To do: Starting with the line that has "This screenshot has height=490, width=1024." in the records below and stopping after the line that has "Screen dimensions: 1280x839", output every line exactly and nothing else; skip pictures.

★ ★ ★ ★ ★ ★ ★

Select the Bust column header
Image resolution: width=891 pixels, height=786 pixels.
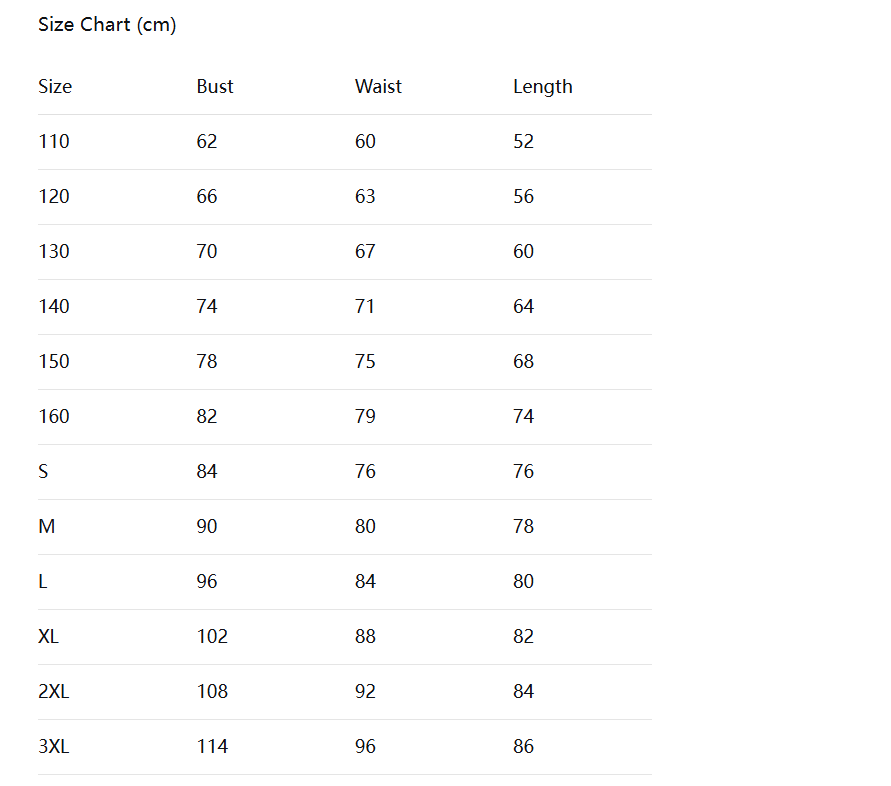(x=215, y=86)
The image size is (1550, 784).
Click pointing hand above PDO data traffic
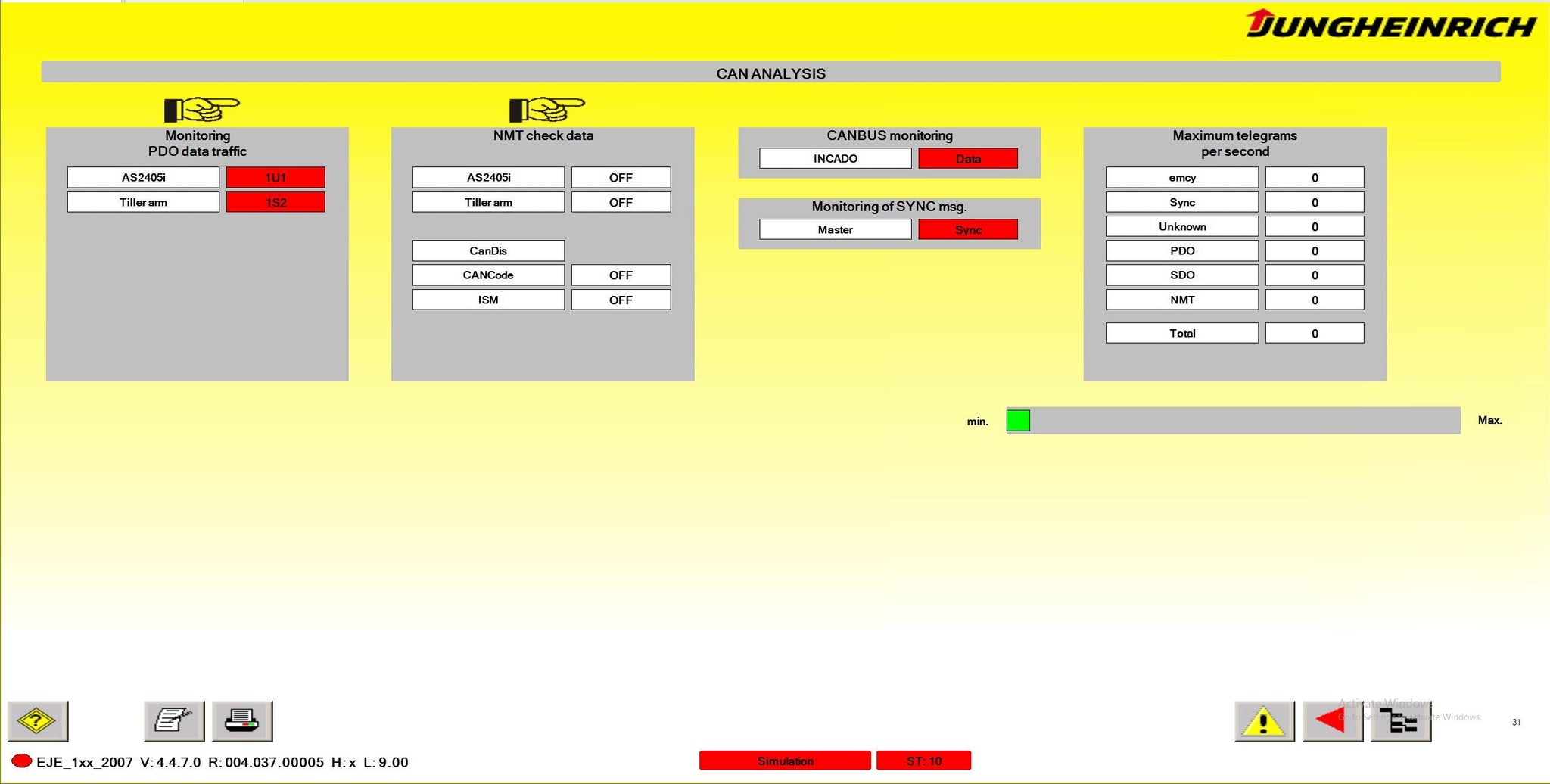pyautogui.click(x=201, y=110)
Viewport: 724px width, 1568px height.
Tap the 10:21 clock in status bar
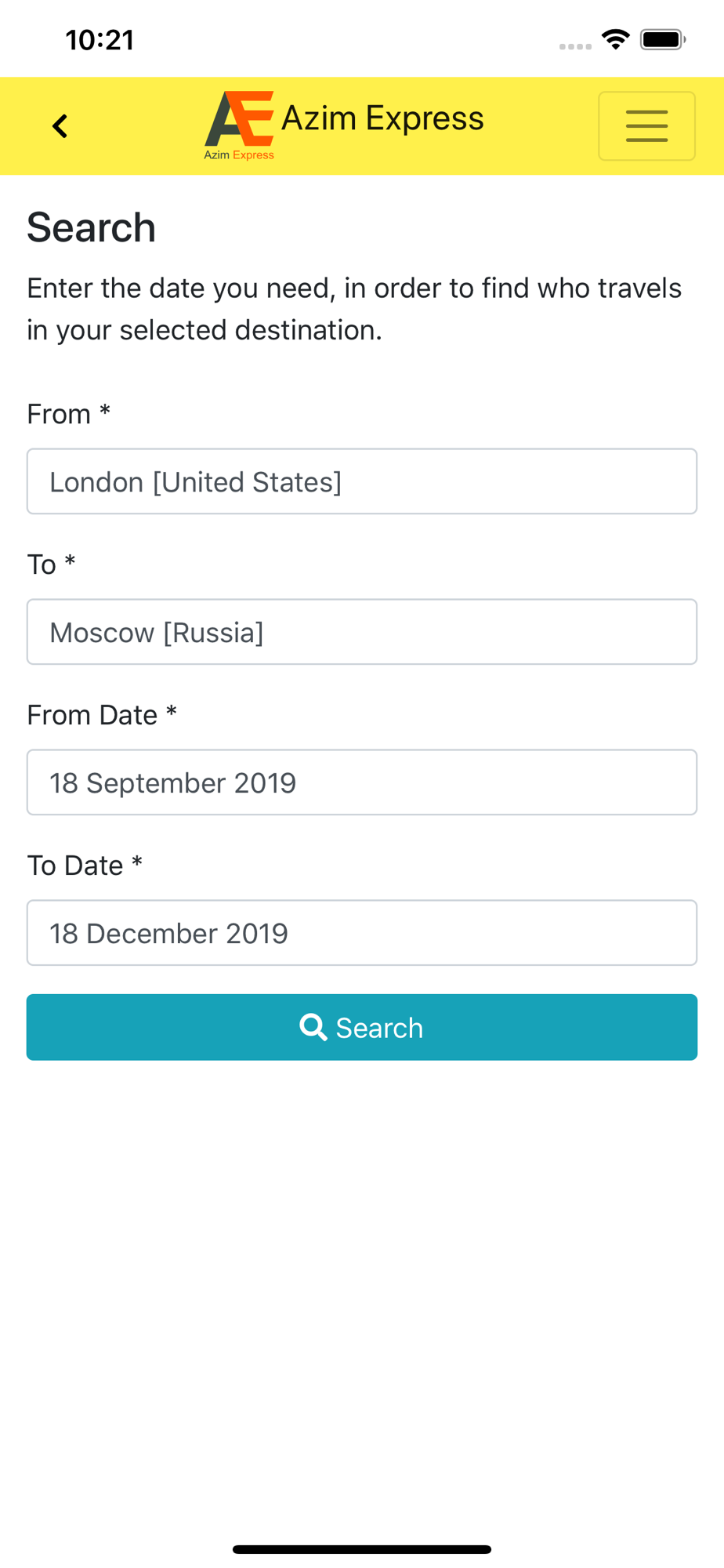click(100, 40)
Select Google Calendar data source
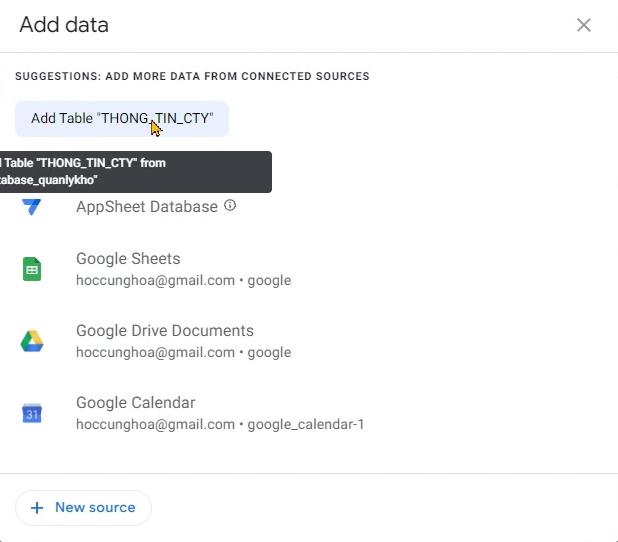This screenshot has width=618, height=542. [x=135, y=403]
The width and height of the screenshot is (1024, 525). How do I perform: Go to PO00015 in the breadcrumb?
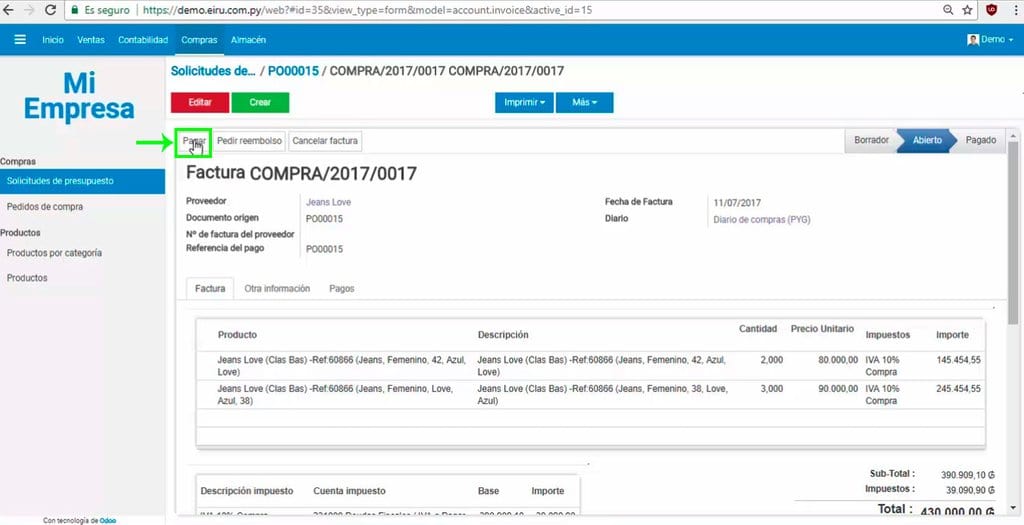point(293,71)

★ ★ ★ ★ ★ ★ ★

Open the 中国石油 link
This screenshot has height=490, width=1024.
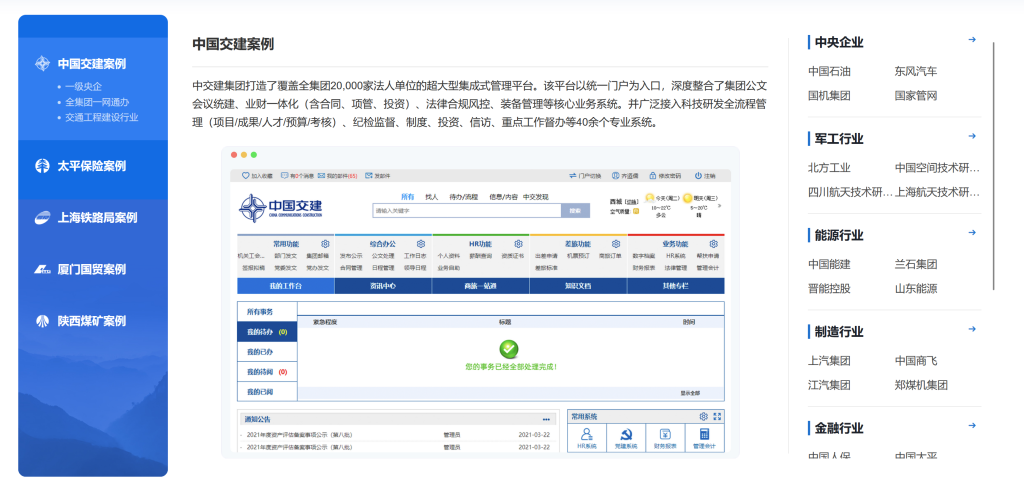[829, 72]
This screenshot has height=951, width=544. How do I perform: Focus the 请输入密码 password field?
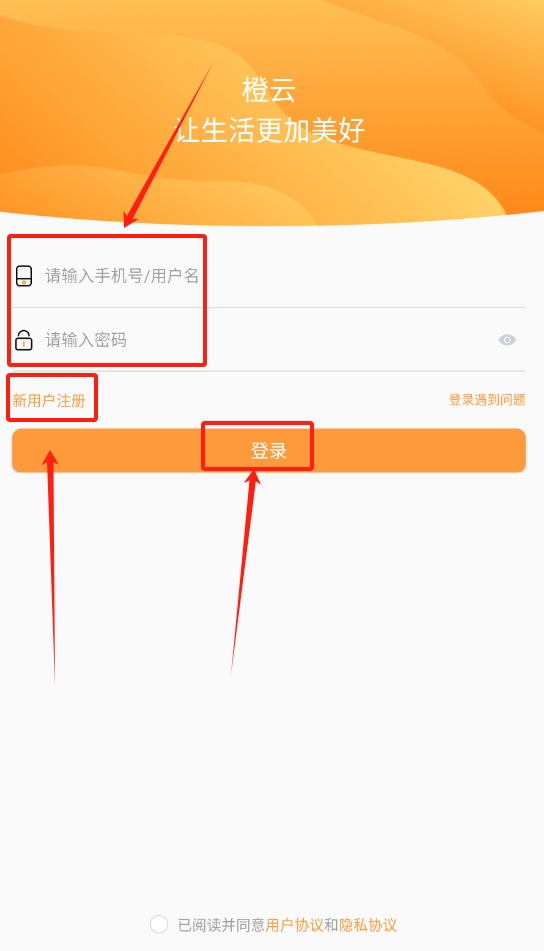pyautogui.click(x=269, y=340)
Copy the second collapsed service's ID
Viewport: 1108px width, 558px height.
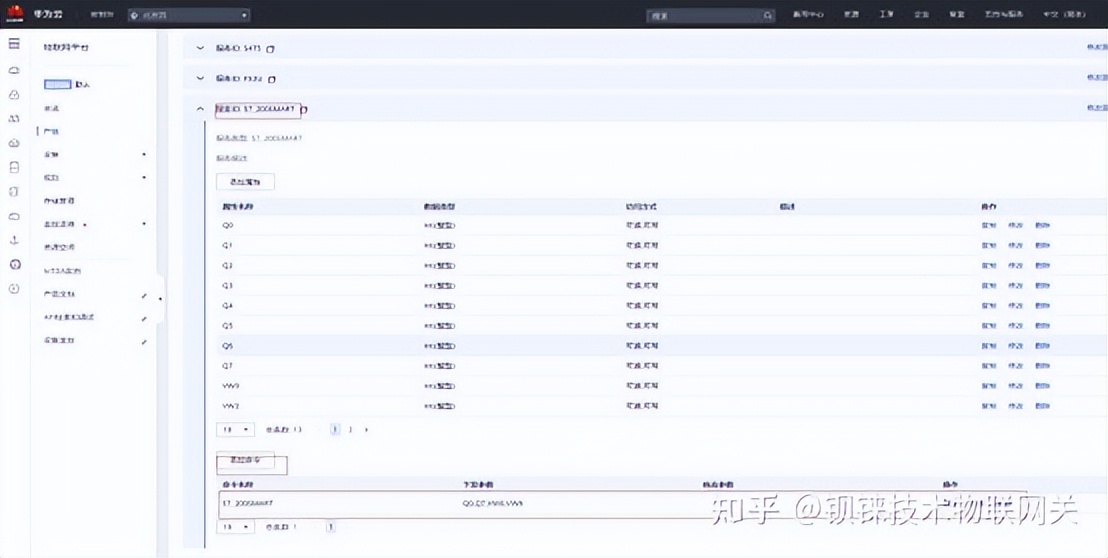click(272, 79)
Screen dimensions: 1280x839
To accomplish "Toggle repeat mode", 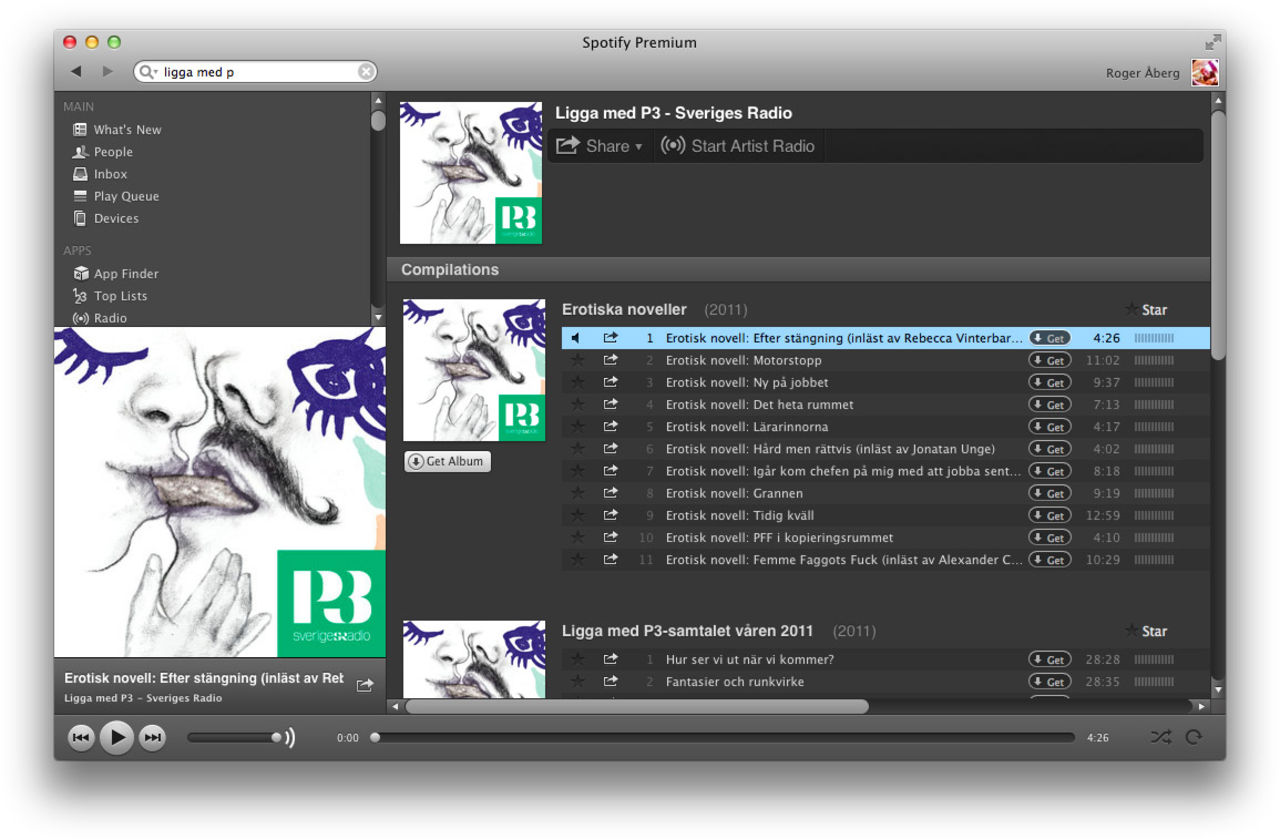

★ ★ ★ ★ ★ ★ ★

Result:
This screenshot has height=490, width=1024.
[829, 72]
This screenshot has height=951, width=544. How do I perform: Focus the 请输入密码 password field?
pyautogui.click(x=269, y=340)
Copy the second collapsed service's ID
Viewport: 1108px width, 558px height.
click(272, 79)
Screen dimensions: 1280x839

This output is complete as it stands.